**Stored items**
/---
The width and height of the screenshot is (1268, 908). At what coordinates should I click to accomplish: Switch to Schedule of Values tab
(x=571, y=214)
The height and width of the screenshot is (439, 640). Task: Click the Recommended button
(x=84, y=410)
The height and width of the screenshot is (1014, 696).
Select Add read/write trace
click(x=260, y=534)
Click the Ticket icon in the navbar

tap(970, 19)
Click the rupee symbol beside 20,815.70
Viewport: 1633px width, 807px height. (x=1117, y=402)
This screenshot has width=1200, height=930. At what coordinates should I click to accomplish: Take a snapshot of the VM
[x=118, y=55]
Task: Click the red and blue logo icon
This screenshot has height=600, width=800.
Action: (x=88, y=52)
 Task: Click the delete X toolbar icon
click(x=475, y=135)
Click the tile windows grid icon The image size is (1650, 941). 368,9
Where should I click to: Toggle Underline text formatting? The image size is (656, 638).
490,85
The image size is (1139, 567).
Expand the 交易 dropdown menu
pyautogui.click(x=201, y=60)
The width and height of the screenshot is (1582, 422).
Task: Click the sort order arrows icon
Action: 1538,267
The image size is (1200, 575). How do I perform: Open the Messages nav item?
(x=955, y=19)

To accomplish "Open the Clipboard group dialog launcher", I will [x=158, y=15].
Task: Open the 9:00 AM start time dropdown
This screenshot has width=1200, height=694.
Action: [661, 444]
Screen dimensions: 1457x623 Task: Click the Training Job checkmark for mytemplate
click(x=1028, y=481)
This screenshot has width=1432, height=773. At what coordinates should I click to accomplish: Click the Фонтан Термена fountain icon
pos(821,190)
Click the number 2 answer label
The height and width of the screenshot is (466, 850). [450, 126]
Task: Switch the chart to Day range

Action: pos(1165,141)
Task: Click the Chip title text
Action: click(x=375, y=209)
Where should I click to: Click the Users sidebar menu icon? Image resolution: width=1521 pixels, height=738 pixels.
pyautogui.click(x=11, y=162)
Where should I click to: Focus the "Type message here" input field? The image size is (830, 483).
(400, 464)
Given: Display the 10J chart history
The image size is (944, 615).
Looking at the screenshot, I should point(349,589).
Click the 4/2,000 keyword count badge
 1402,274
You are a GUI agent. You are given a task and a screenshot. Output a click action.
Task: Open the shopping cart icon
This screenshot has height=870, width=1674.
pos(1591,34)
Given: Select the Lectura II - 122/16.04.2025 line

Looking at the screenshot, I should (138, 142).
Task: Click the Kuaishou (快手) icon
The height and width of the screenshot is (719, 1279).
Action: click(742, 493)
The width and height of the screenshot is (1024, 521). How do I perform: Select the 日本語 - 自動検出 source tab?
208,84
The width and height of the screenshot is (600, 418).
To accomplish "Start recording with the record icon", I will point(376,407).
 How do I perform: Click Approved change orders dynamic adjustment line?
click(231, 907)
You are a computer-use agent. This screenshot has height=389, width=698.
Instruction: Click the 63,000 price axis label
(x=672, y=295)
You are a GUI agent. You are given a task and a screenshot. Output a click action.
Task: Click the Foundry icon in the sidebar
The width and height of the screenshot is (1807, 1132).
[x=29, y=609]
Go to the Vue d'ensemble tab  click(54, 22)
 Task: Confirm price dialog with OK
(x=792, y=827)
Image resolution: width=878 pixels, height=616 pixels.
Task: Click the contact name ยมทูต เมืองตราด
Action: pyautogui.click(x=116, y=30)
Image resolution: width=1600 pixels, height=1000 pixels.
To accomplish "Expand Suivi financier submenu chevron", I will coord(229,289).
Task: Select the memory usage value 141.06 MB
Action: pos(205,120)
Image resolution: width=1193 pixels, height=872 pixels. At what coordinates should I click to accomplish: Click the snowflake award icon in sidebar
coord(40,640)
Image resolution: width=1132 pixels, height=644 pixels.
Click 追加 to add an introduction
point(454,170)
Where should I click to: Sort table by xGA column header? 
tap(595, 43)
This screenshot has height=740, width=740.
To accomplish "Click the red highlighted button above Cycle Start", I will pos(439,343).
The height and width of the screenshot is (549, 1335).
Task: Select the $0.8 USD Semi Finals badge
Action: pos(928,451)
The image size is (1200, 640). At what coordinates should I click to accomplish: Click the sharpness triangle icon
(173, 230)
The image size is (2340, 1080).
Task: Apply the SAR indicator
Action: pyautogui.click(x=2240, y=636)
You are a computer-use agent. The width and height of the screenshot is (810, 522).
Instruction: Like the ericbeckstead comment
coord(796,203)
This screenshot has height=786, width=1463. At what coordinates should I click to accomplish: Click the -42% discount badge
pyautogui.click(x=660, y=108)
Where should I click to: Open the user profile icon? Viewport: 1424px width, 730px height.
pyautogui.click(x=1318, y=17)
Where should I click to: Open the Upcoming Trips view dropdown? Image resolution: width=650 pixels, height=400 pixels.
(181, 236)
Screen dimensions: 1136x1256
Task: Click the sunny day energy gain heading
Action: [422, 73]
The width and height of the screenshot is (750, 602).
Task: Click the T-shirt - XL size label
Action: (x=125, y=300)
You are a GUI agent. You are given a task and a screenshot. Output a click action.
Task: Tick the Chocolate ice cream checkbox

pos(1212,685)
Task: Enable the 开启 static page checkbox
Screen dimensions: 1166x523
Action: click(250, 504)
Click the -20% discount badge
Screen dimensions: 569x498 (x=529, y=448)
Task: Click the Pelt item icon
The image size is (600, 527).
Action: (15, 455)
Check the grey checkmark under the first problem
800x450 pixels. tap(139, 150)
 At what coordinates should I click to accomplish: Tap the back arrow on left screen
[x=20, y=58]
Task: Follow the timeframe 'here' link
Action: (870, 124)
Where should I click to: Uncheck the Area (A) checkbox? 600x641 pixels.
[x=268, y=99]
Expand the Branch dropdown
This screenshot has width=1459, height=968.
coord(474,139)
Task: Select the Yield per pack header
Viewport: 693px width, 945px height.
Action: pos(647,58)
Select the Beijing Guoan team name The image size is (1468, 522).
\---
**TASK ITEM**
Each entry needs to be copied out exactly as written.

**RESPONSE**
The width and height of the screenshot is (1268, 908). At what coordinates should I click to accomplish: Switch to Schedule of Values tab
(x=571, y=214)
The height and width of the screenshot is (439, 640). Task: Click the Recommended button
(x=84, y=410)
The height and width of the screenshot is (1014, 696).
Select Add read/write trace
click(x=260, y=534)
Click the Ticket icon in the navbar

tap(970, 19)
Click the rupee symbol beside 20,815.70
Viewport: 1633px width, 807px height. (x=1117, y=402)
This screenshot has width=1200, height=930. At what coordinates should I click to accomplish: Take a snapshot of the VM
[x=118, y=55]
Task: Click the red and blue logo icon
This screenshot has height=600, width=800.
Action: (x=88, y=52)
 Task: Click the delete X toolbar icon
click(x=475, y=135)
Click the tile windows grid icon The image size is (1650, 941). 368,9
Where should I click to: Toggle Underline text formatting? The image size is (656, 638).
490,85
The image size is (1139, 567).
Expand the 交易 dropdown menu
pyautogui.click(x=201, y=60)
The width and height of the screenshot is (1582, 422).
Task: Click the sort order arrows icon
Action: 1538,267
The image size is (1200, 575). How do I perform: Open the Messages nav item?
(x=955, y=19)

To accomplish "Open the Clipboard group dialog launcher", I will [x=158, y=15].
Task: Open the 9:00 AM start time dropdown
This screenshot has width=1200, height=694.
Action: [661, 444]
Screen dimensions: 1457x623 Task: Click the Training Job checkmark for mytemplate
click(x=1028, y=481)
This screenshot has width=1432, height=773. At what coordinates should I click to accomplish: Click the Фонтан Термена fountain icon
pos(821,190)
Click the number 2 answer label
The height and width of the screenshot is (466, 850). [450, 126]
Task: Switch the chart to Day range

Action: pos(1165,141)
Task: Click the Chip title text
Action: click(x=375, y=209)
Where should I click to: Click the Users sidebar menu icon? Image resolution: width=1521 pixels, height=738 pixels.
pyautogui.click(x=11, y=162)
Where should I click to: Focus the "Type message here" input field? The image size is (830, 483).
(400, 464)
Given: Display the 10J chart history
The image size is (944, 615).
Looking at the screenshot, I should point(349,589).
Click the 4/2,000 keyword count badge
 1402,274
You are a GUI agent. You are given a task and a screenshot. Output a click action.
Task: Open the shopping cart icon
This screenshot has height=870, width=1674.
pos(1591,34)
Given: Select the Lectura II - 122/16.04.2025 line

Looking at the screenshot, I should (138, 142).
Task: Click the Kuaishou (快手) icon
The height and width of the screenshot is (719, 1279).
Action: click(742, 493)
The width and height of the screenshot is (1024, 521). How do I perform: Select the 日本語 - 自動検出 source tab?
208,84
The width and height of the screenshot is (600, 418).
To accomplish "Start recording with the record icon", I will point(376,407).
 How do I perform: Click Approved change orders dynamic adjustment line?
click(231, 907)
You are a computer-use agent. This screenshot has height=389, width=698.
Instruction: Click the 63,000 price axis label
(x=672, y=295)
You are a GUI agent. You are given a task and a screenshot. Output a click action.
Task: Click the Foundry icon in the sidebar
The width and height of the screenshot is (1807, 1132).
[x=29, y=609]
Go to the Vue d'ensemble tab  click(54, 22)
 Task: Confirm price dialog with OK
(x=792, y=827)
Image resolution: width=878 pixels, height=616 pixels.
Task: Click the contact name ยมทูต เมืองตราด
Action: pyautogui.click(x=116, y=30)
Image resolution: width=1600 pixels, height=1000 pixels.
To accomplish "Expand Suivi financier submenu chevron", I will coord(229,289).
Task: Select the memory usage value 141.06 MB
Action: pos(205,120)
Image resolution: width=1193 pixels, height=872 pixels. At what coordinates should I click to accomplish: Click the snowflake award icon in sidebar
coord(40,640)
Image resolution: width=1132 pixels, height=644 pixels.
Click 追加 to add an introduction
point(454,170)
Where should I click to: Sort table by xGA column header? 
tap(595, 43)
This screenshot has height=740, width=740.
To accomplish "Click the red highlighted button above Cycle Start", I will pos(439,343).
The height and width of the screenshot is (549, 1335).
Task: Select the $0.8 USD Semi Finals badge
Action: pos(928,451)
The image size is (1200, 640). At what coordinates should I click to accomplish: Click the sharpness triangle icon
(173, 230)
The image size is (2340, 1080).
Task: Apply the SAR indicator
Action: pyautogui.click(x=2240, y=636)
You are a computer-use agent. The width and height of the screenshot is (810, 522).
Instruction: Like the ericbeckstead comment
coord(796,203)
This screenshot has height=786, width=1463. At what coordinates should I click to accomplish: Click the -42% discount badge
pyautogui.click(x=660, y=108)
Where should I click to: Open the user profile icon? Viewport: 1424px width, 730px height.
pyautogui.click(x=1318, y=17)
Where should I click to: Open the Upcoming Trips view dropdown? Image resolution: width=650 pixels, height=400 pixels.
(181, 236)
Screen dimensions: 1136x1256
Task: Click the sunny day energy gain heading
Action: [422, 73]
The width and height of the screenshot is (750, 602).
Task: Click the T-shirt - XL size label
Action: (x=125, y=300)
You are a GUI agent. You are given a task and a screenshot. Output a click action.
Task: Tick the Chocolate ice cream checkbox

pos(1212,685)
Task: Enable the 开启 static page checkbox
Screen dimensions: 1166x523
Action: click(250, 504)
Click the -20% discount badge
Screen dimensions: 569x498 (x=529, y=448)
Task: Click the Pelt item icon
The image size is (600, 527).
Action: (15, 455)
Check the grey checkmark under the first problem
800x450 pixels. tap(139, 150)
 At what coordinates should I click to accomplish: Tap the back arrow on left screen
[x=20, y=58]
Task: Follow the timeframe 'here' link
Action: (870, 124)
Where should I click to: Uncheck the Area (A) checkbox? 600x641 pixels.
[x=268, y=99]
Expand the Branch dropdown
This screenshot has width=1459, height=968.
coord(474,139)
Task: Select the Yield per pack header
Viewport: 693px width, 945px height.
Action: pos(647,58)
Select the Beijing Guoan team name The image size is (1468, 522).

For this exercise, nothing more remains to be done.